William Targ was a book lover, a collector and an omnivorous reader of books and bookseller's catalogs. He was mad about typography and fine paper. He was also a bookseller, an author, a compiler, a magazine publisher, an editor, and a fine press publisher.

He began his career in the book business in 1925 at the age of eighteen as an office boy in the Chicago branch of the Macmillan Company. For four years he read hundreds of books in the Macmillan stockroom. He formed his opinions of the books and then compared them with the reviews after the books were published.

In 1929, at the age of twenty-two, he opened his own bookshop in Chicago. He had eight hundred dollars in capital, which he borrowed from his mother, a stock of used books he bought from antiquarian booksellers, and hundreds of "damaged" books he bought at a sixty percent discount from Macmillan.

Targ lost his savings after the Crash of 1929 --his bank never reopened--and attempted to supplement his income by publishing books as well as selling them. Under the Black Archer Press imprint, Targ published books on book collecting and occasional limited editions. I have some of the "Books About Books" that he published during this period:

Targ's First Editions and Their Prices, Chicago, 1930 (Alida Roochvarg's copy). The Pauper's Guide to Book Collecting, Chicago, 1933 (Francis M. O'Brien's copy).
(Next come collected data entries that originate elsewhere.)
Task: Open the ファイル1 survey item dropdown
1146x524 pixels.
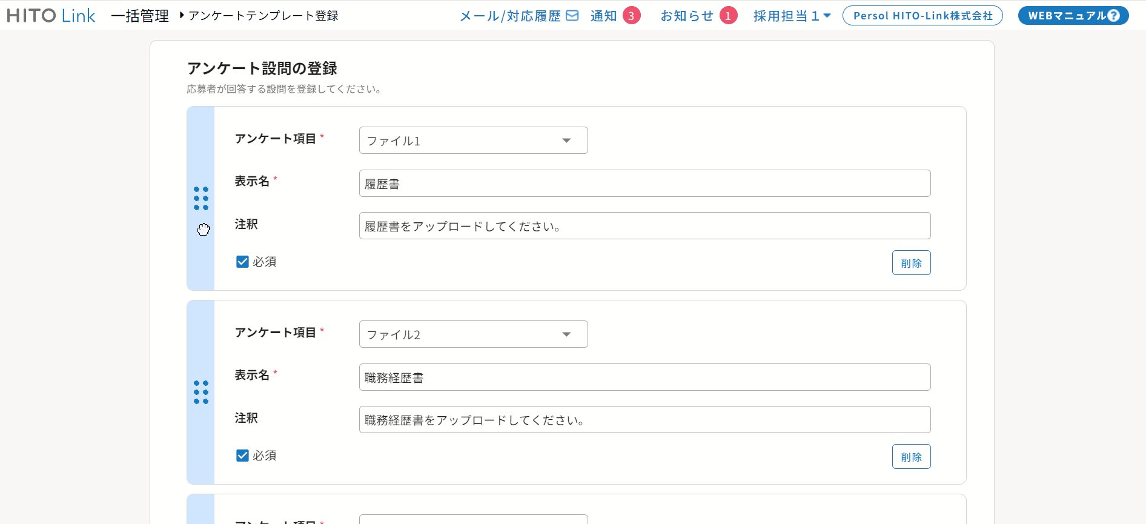Action: click(472, 141)
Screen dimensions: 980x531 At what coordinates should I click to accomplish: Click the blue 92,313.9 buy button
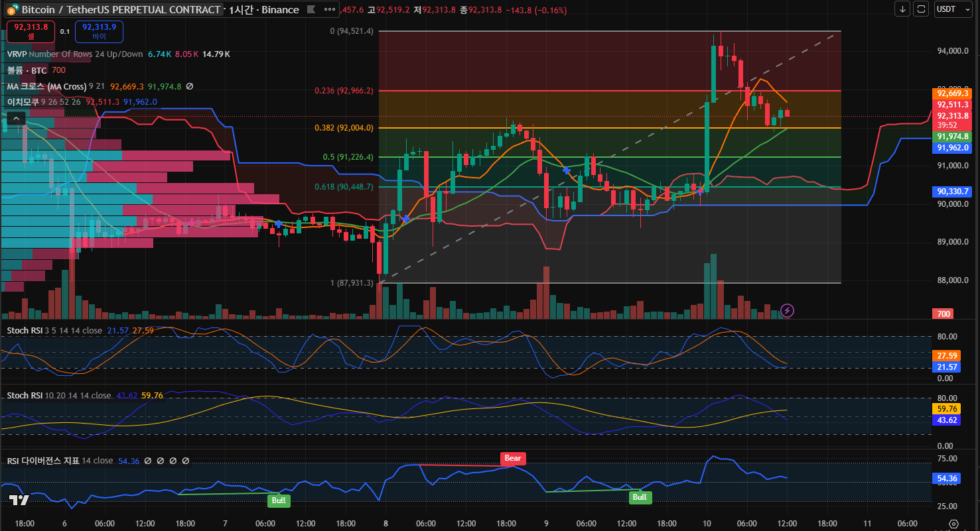99,31
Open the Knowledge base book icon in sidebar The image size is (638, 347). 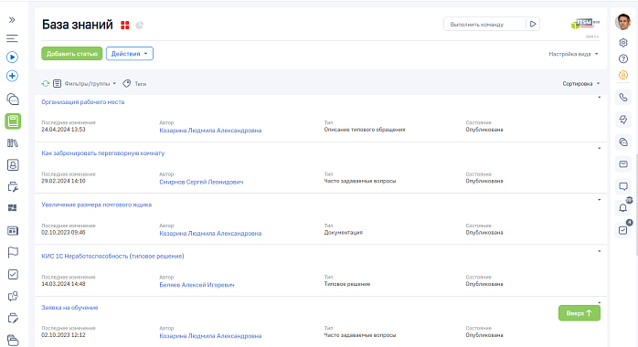tap(13, 121)
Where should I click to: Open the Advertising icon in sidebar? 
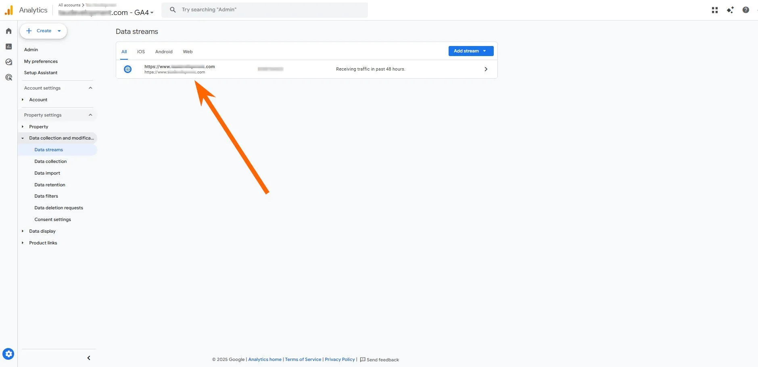click(x=8, y=77)
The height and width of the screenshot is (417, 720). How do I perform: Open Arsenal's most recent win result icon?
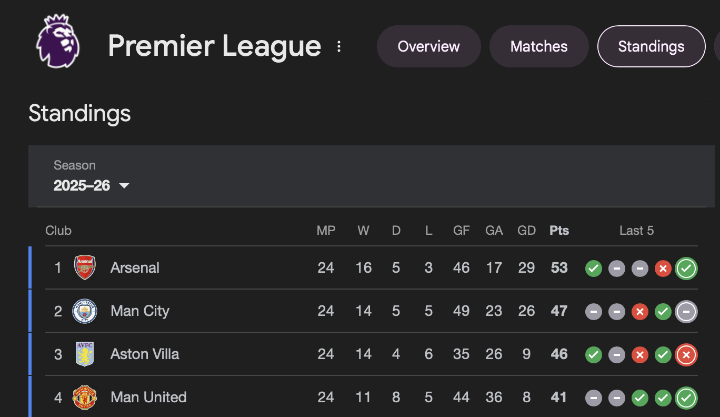coord(686,269)
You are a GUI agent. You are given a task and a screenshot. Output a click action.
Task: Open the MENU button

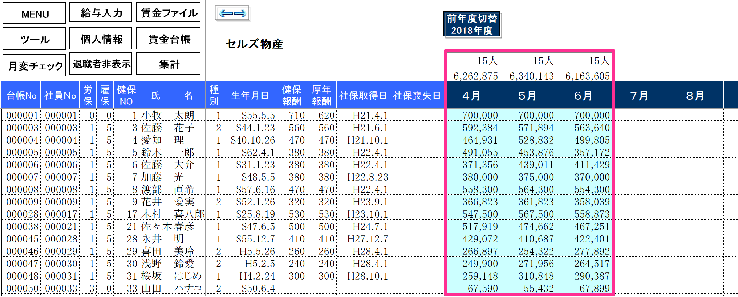(x=35, y=14)
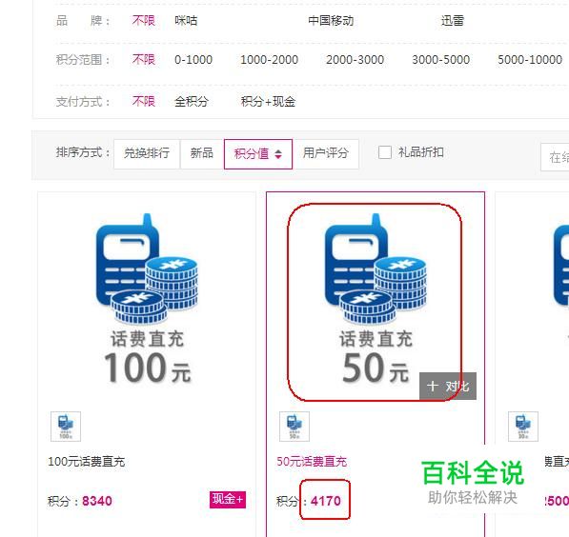
Task: Open the 50元 话费直充 product image
Action: 376,299
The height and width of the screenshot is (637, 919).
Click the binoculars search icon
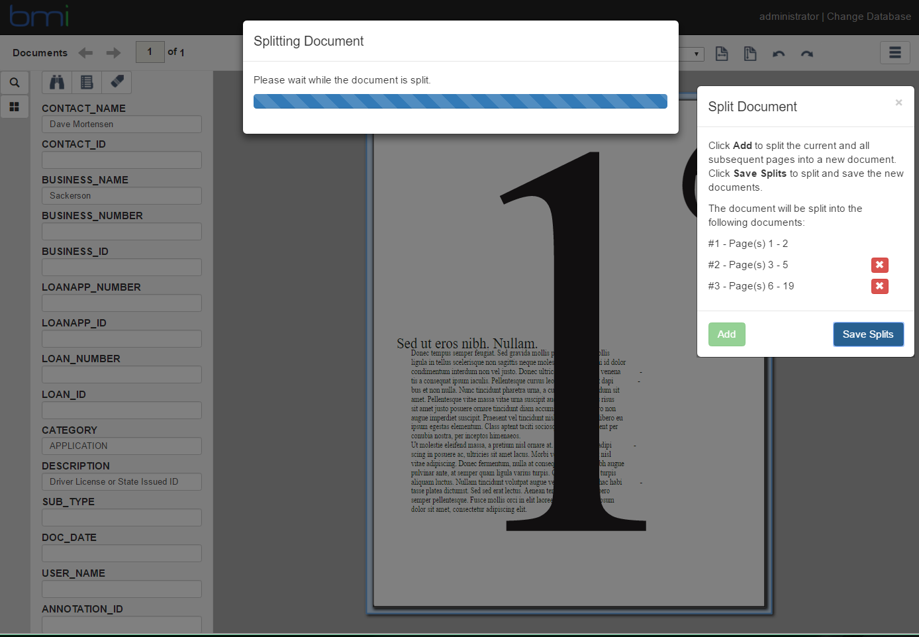57,82
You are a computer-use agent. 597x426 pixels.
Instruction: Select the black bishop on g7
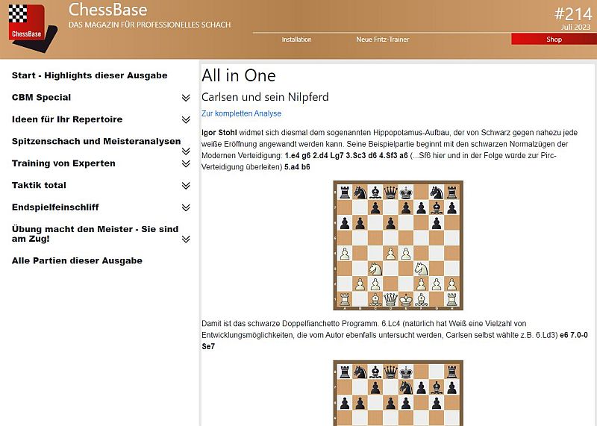tap(436, 207)
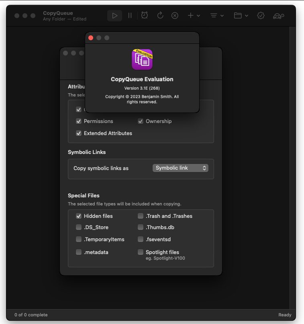Click the circular arrow retry icon
Screen dimensions: 304x324
[160, 16]
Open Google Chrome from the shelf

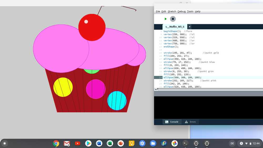pos(56,144)
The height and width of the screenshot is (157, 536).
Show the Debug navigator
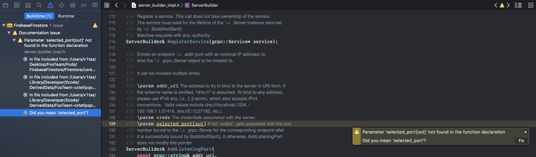coord(73,5)
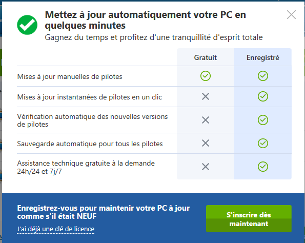This screenshot has height=243, width=305.
Task: Open the J'ai déjà une clé de licence link
Action: click(56, 229)
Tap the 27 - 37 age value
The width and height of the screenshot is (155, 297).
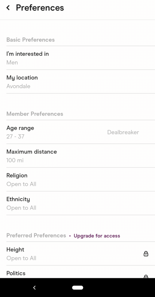pos(15,137)
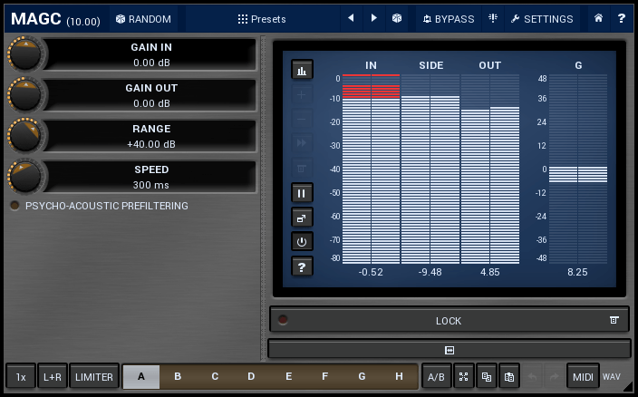The height and width of the screenshot is (397, 638).
Task: Open the L+R channel mode selector
Action: 52,376
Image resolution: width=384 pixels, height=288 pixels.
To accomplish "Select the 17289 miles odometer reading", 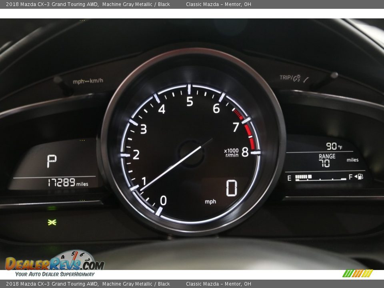I will point(67,183).
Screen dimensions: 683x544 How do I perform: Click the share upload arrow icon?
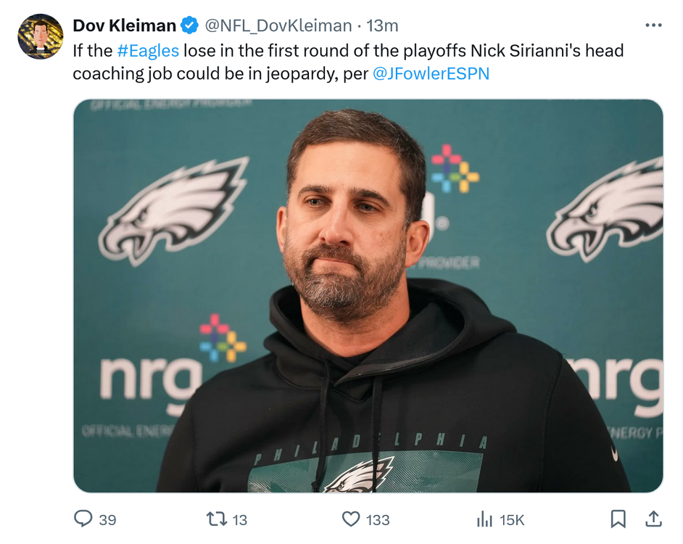653,519
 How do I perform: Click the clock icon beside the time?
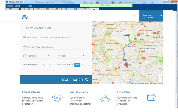click(59, 56)
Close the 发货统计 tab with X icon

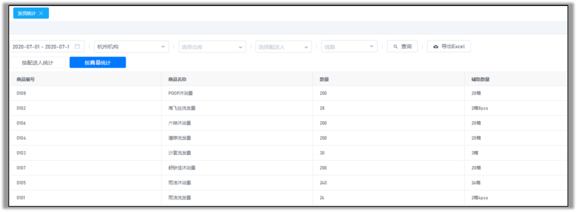pos(41,13)
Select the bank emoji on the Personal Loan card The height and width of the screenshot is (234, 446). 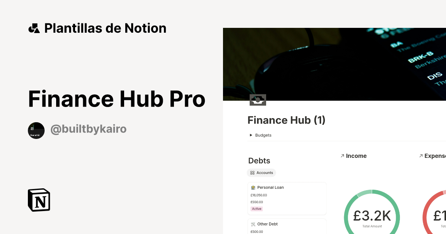click(253, 187)
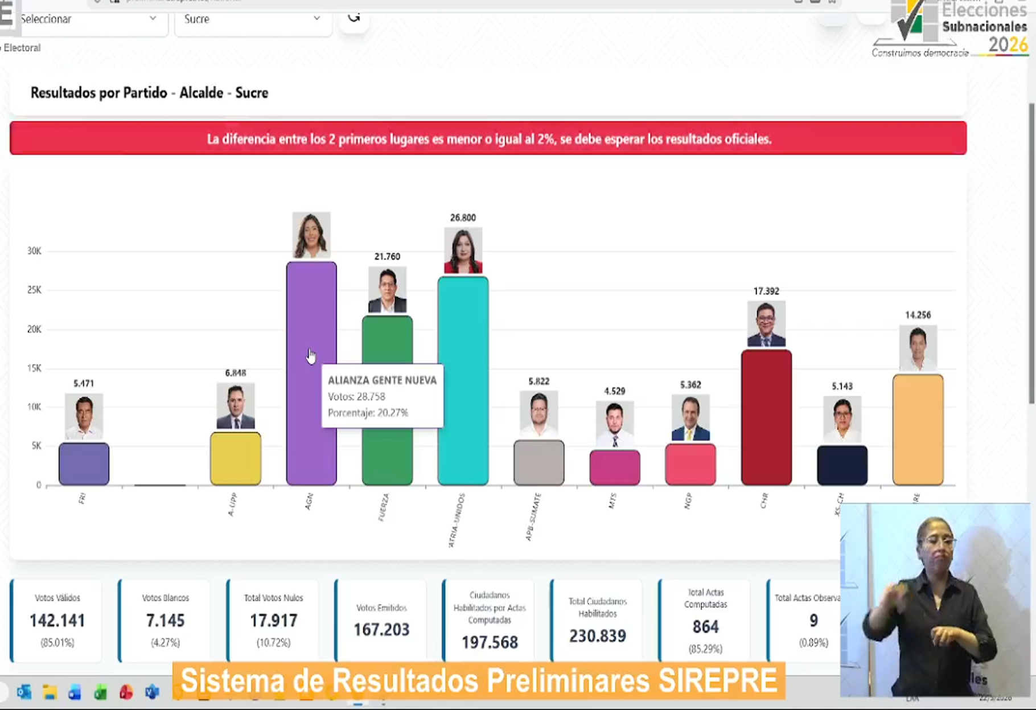This screenshot has height=710, width=1036.
Task: Open File Explorer from the taskbar
Action: [50, 692]
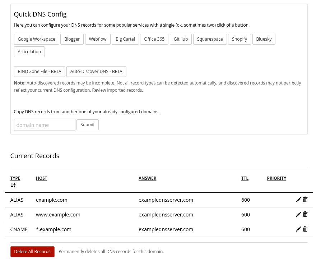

Adventures in Good Reading, Chicago, 1940. American Books and Their Prices, Chicago, 1940, 1941, two vols.

I have another copy of The Pauper's Guide to Book Collecting which contains a TLS (typed letter signed) from William Targ. This copy belonged to John Richard Starrs, a book collector from Detroit. After reading what Targ had to say about "points," Starrs underlined all of the errors in the book and notified Targ. William Targ typed his reply on Black Archer Press letterhead dated September 27th '33:

My dear Mr. Starrs,

It is a decided pleasure receiving a letter such as yours. Its effect is positively bolstering. No one to date has evidenced signs of having read my little pamphlet so painstakingly as you have. My wife and assistant both read proof, and shall be called down at once for having passed up those horrifying typographical and grammatical errors. If there is to be a second edition, these will certainly be corrected.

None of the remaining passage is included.